CD Players have been around for quite some time now, and as we all know technology advances pretty quickly. The rise in popularity of mp3 players and iPods have made CD players take somewhat of a backseat in their category. However, for those who still own an extensive CD collection or simply understand and appreciate optimal music quality, we've created this buying guide to help you choose a CD player that will work for you. Listen to crisp, clear audio in your home or car with a top performing CD player, that contrary to popular belief is still very much relevant.
Home CD Players
This type of CD player is primarily found within home theater systems and typically offers multiple CD changers. Keep in mind when selecting a component CD player there are no speakers included. This means you will have to connect speakers to the unit for any audio playback.
Portable CD Player
When it comes to the smallest CD players, one can refer to them as portable CD players. They are mostly used with headphones, slightly larger than the CD itself, powered by batteries, and can be taken almost anywhere.
A Boom Box usually has a CD player centered between two speakers, and is very similar to a small stereo that can be powered by an electrical outlet or batteries. For more information on Boomboxes check out our Boombox Buying Guide
Car CD Player
Nowadays, it is very common for cars to come equipped with a CD player. It will usually be a slit in the dashboard where the CD is inserted.
Computer Disc Drive
It's rare to find a desktop or laptop with a disk drive that is incapable of playing CD's, most of them allow you to play your media or have the ability to copy files digitally onto the computer's hard drive.
Nobody enjoys music skipping when listening to a CD. This occurs most frequently when someone is running or jostling around their CD player. If you plan on using your player while moving around, than an anti-skipping feature is definitely something you should keep a look out for. The anti-shock technology strengthens the laser that reads the music so there is less of a chance it will miss a beat. In addition, the memory buffer reads the music ahead of time so that if a bump is hit, it keeps playing on from memory.

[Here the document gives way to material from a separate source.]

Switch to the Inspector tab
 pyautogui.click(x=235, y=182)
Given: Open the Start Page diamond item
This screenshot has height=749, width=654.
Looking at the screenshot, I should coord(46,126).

Bass boost, also referred to as "mega boost", highlights the deep sounding parts of the music and boosts it to give it more depth.
Radio with Presets
Sometimes you may grow tired of listening to your CD's. This means that having a player with a built-in radio and preset options allows one to jump right to a radio station at the push of a button!
Many CD players allow you to program various tracks in any sequence you may please. Although, there are certain players that allow the individual to program CD's differently, such as shuffle play. In multi disc CD players, the option allows the player to shuffle between CD's and songs. With a single disc, the feature shuffles through various songs at random.
Many CD players have a CD synchronize function that makes digital recording faster and easier by triggering the recording machines and the playback at the same time. This is a great feature for those who love to listen to music, as well as record it.